La motion finale donne également la liste de dix-sept problèmes qui lui semblent les plus importants et en fait ses priorités. L’assemblée recommande notamment de conserver le Pancasila comme idéal national (les cinq principes de la nation indonésienne, à savoir la foi en un Etre suprême, l’unité indonésienne, la justice sociale pour tous, une humanité juste et civilisée ainsi qu’une démocratie conduite par la sagesse issue des délibérations de ses représentants) et, comme premier point à retenir face à la désintégration nationale (1), de promouvoir l’éducation et d’améliorer le système juridique afin de lutter contre la corruption.

Les délégués ont tous été d’accord pour développer les habitudes d’épargne afin de réduire la pauvreté, de promouvoir l’éducation pour tous afin de limiter le chômage. Parmi les différents autres objectifs proposés par l’assemblée pour contrer les maux qui touchent la société indonésienne, on trouve également les moyens suivants : stimuler l’exigence morale, susciter des mesures justes et équitables dans le domaine du droit du travail, soutenir les agriculteurs, utiliser le savoir-faire des aborigènes, améliorer les ressources humaines à travers l’éducation formelle, accompagner les familles en fournissant une éducation informelle à leurs enfants, développer la formation technique du personnel de santé et susciter une prise de conscience de la différence des sexes. “Tous ces points devraient être considérés comme autant d’objectifs capables d’incarner un nouveau style de comportement fondé sur les valeurs chrétiennes. Soucieux d’atteindre ces objectifs, nous pourrons élaborer de nouvelles actions capables de construire une nouvelle civilité nationale peut-on lire dans le texte final.

Le cardinal Julius Darmaatmadja, archevêque de Djakarta et président de la Conférence épiscopale, a rencontré, à l’issue de la cérémonie de clôture, les journalistes pour une conférence de presse. “Quoique les catholiques ne représentent qu’une petite partie de la nation, nous voulons travailler ensemble avec les autres croyants a-t-il affirmé. C’est ainsi que les responsables bouddhistes, hindous, musulmans et protestants avaient été invités à cette cérémonie de clôture (2).
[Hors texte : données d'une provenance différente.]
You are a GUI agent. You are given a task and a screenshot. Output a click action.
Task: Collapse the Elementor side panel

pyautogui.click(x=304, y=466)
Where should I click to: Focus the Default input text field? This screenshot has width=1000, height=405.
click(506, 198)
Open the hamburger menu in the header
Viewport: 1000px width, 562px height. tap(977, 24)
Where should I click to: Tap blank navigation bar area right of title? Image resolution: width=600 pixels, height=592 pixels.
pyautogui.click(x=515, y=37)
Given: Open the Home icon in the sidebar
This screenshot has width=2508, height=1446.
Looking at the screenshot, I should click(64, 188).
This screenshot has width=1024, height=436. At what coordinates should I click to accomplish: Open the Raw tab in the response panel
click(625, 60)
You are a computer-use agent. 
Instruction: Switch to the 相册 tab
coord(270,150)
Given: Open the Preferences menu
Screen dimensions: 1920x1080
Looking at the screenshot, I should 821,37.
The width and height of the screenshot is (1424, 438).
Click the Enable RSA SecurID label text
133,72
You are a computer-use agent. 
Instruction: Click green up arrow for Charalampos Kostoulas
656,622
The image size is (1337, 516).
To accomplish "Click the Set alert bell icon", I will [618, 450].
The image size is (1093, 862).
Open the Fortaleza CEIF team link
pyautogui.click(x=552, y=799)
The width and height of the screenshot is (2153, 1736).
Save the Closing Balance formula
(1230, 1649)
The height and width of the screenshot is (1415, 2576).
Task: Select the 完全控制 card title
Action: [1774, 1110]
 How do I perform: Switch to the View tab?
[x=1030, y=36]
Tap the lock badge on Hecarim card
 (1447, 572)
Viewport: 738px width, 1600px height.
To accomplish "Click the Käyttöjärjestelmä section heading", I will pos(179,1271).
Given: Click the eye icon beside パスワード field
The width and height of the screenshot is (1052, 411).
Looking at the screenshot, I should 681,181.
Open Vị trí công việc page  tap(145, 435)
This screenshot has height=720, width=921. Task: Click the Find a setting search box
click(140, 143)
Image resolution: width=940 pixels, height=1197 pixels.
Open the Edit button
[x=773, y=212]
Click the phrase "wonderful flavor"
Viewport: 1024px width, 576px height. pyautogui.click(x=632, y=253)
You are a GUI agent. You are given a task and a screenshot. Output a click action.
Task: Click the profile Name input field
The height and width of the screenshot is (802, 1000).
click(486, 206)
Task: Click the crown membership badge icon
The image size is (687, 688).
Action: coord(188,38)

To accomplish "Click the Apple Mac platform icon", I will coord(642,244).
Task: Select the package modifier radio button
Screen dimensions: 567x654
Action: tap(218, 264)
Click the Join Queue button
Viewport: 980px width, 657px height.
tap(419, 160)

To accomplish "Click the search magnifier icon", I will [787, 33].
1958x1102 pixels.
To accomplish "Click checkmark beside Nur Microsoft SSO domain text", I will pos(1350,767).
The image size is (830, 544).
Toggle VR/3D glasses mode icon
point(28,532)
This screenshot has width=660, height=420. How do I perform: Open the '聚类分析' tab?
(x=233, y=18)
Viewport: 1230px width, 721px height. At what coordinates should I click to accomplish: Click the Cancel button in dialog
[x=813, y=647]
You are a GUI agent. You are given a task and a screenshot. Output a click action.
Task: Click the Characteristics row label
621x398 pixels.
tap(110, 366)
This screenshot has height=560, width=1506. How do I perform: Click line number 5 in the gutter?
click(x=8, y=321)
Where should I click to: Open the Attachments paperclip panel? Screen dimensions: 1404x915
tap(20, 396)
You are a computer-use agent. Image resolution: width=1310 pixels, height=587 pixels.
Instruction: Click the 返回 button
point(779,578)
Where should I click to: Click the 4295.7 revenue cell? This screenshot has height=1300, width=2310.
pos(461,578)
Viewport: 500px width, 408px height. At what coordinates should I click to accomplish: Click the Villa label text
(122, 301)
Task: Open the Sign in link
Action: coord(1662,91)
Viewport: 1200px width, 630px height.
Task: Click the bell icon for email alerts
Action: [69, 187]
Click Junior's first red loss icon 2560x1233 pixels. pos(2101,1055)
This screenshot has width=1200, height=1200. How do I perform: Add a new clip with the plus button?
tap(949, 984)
Emilia Yenni Loboran, de l’archidiocèse de Macassar, qui a participé à la SAGKI 2005 et au grand rassemblement de la Jeunesse catholique, a souligné devant la presse que les recommandations des jeunes n’apparaissaient pas dans la motion finale. En outre, “les recommandations proposées par la SAGKI 2005 ne sont pas assez détaillées a estimé la jeune femme, qui travaille pour les enfants des rues. Elle affirme que “l’Eglise doit absolument définir des actions concrètes”.

Quant à Emmanuel Tular, responsable de l’Union des étudiants catholiques de la République indonésienne, il s’interroge : “Comment le développement de l épargne peut-il être considéré comme un objectif contre la pauvreté lorsqu’on sait que les pauvres n’ont pas d’argent à économiser ?” Il dit aussi regretter que l’assemblée n’ait pas clairement pris position sur le controversé décret de 1969 relatif à la construction des lieux de culte, ou sur les violences qui touchent la région de Poso (Célèbes-Centre). Lisa Ariyanto, une artiste catholique, se dit, quant à elle, favorable à l’invitation faite aux catholiques de “se lever et bouger en précisant toutefois qu’elle “espère que l’Eglise va développer une véritable action sociale et une vraie solidarité en faveur des pauvres”.